- TEXT PASSAGE:
= Beginning of Section =
The service has grown in stature over the years, even winning the horse-racing industry’s 2008 Eclipse Award.
"It’s been much more successful than I think we anticipated,” Bramlage said. "It took a while to get its legs, but once it became established, the media now depend on us as the source of background information.”
No Camera Time
Also working at Santa Anita Park was On Call participant Jeff Blea, DVM, an equine practitioner in Sierra Madre, Calif., and AAEP’s incoming president. He spends a lot of time at the track on other race days.
"On weekends they’ll have stakes races that are high profile but aren’t on national television,” Dr. Blea said. "They will be on the racing networks—HRTV, TVG. Santa Anita will call and ask someone to do the On Call for those races, so I usually volunteer.”
The Breeders’ Cup magnifies everything, Blea said.
"Everybody in the industry looks toward the end of the year because those are the best races,” he said. "The best competition worldwide in horse racing is right here at this event.”
At the Breeders’ Cup, Blea served as a liaison to Bramlage and McIlwraith in the barn area, which is where the nonprofit Equine Foundation runs a complete equine hospital.
"If something happens to a horse in a race and it’s an unknown problem, I’ll go check on the horse, check with the horse’s veterinarian, get that information back to Dr. Bramlage or Dr. McIlwraith so they can relay it to the public and the press,” Blea said.
His primary role at the Breeders’ Cup was as a private practitioner in a group of five veterinarians who work at Southern California thoroughbred tracks.
"We work for trainers who have horses in training on the backside,” he said.
Blea and his four partners provided onsite care to about 70 Breeders’ Cup horses, including some from France, England and Argentina.
In the days leading up to the races, the veterinarians texted each other at 7 a.m.
"We’d go through what horses we have in today and tomorrow and the next day and what medications they needed and what times they needed medications,” Blea said.
"We are essentially ambulatory practitioners,” he added. "We practice out of our vehicles, carrying all our own equipment—endoscope, X-ray, ultrasound, diagnostic equipment, medications.”
Love for Horses
McIlwraith and Bramlage know a thing or two about the sport of thoroughbred horse racing.
McIlwraith and his wife once owned racehorses. Bramlage and his wife have three.
= End of Section =
- PROVIDED RECORDS:
= Beginning of Section =
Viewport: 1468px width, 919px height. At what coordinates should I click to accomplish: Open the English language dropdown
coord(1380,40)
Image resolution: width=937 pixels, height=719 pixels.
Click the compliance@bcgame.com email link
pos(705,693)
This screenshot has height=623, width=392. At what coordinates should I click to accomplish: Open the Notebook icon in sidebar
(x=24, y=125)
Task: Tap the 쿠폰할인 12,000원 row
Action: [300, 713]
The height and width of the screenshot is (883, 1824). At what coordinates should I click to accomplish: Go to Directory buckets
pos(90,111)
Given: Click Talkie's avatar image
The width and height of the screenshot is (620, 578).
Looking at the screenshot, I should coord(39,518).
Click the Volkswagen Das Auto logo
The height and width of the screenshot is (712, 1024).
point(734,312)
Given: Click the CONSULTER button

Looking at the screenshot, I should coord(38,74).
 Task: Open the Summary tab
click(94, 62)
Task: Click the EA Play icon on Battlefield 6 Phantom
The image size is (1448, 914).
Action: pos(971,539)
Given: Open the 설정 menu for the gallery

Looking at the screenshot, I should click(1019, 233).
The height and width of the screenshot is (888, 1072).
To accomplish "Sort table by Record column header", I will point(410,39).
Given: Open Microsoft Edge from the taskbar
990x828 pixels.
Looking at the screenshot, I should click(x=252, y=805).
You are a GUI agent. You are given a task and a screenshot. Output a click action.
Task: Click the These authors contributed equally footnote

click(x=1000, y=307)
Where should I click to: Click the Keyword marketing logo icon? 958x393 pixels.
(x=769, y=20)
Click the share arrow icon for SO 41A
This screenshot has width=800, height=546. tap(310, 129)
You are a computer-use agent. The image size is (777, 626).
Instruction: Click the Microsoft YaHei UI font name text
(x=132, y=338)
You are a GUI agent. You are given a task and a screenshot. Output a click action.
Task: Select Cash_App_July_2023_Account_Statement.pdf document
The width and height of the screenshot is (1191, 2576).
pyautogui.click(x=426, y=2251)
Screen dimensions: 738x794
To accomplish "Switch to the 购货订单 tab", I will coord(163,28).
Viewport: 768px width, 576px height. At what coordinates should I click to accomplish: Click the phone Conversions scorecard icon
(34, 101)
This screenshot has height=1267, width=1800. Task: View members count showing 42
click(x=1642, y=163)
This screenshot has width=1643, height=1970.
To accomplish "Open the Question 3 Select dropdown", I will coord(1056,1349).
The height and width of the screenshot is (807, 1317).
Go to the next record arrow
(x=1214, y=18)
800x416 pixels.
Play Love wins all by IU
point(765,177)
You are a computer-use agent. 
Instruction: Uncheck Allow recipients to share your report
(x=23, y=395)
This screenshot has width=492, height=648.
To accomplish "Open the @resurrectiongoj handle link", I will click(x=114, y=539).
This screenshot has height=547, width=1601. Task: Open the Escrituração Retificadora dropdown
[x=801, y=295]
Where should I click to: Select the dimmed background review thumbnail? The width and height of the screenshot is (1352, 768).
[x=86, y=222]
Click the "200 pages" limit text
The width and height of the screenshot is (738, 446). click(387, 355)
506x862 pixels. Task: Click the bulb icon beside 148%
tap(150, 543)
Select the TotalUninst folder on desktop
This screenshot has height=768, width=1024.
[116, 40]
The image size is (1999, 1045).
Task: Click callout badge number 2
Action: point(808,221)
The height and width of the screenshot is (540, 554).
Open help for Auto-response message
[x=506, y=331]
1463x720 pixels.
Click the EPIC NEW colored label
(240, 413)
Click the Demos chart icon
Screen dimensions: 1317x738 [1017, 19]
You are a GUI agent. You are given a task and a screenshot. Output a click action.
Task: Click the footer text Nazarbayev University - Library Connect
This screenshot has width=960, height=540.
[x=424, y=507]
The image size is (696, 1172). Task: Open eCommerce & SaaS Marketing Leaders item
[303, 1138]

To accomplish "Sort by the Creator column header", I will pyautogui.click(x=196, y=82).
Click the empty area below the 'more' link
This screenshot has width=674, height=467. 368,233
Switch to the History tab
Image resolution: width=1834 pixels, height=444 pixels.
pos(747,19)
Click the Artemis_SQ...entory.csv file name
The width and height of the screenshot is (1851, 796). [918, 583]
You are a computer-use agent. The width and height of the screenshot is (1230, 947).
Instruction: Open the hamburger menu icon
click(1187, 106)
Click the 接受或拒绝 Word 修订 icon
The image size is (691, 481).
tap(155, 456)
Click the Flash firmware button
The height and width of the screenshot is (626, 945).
= End of Section =
Continue the passage about the Breeders' Cup veterinarians, starting after its final sentence. The entries bear no relation to the passage about the Breeders' Cup veterinarians.

- ANSWER:
"I think it’s an important part of my job to know not just the business from the veterinary aspect but ... to understand the [racing] aspect as well,” Bramlage said.
"They’re not half-million-dollar horses,” he added of his trio. "They’re low-level allowance horses, but it’s just as much fun whenever they do win.”
When it comes to On Call, the best news is no news.
"Most of the races in the United States never have any sort of issue,” Bramlage said. "About 1.5 percent of horses—depending on where you are across the country, time of year, weather conditions and all that stuff—will have some sort of issue.”
Heartbreaking moments on the race track can have silver linings. Those are among Bramlage and McIlwraith’s most treasured Breeders’ Cup memories.
"Filago was a big item for me,” Bramlage said, referring to a colt that pulled up in the 1991 Breeders’ Cup Turf race.
"They interviewed the jockey, who said, ‘He broke his leg clean off,’” Bramlage recalled.
"By that time I had the information from the ambulance, and I was able to tell them that he fractured both sesamoid bones. I said it was a career-ending injury but that he’d need surgery.’”
Filago went on to become "quite a successful stallion” in Argentina, Bramlage noted.
"I just happened to be in Argentina speaking at a veterinary meeting,” he said. "The veterinarian I was down there with knew I had done Filago’s surgery. I went to a sale and got to see his first yearling.
"That was kind of a milestone. That’s when the On Call program took off, and I got to see the completion of the whole circle.”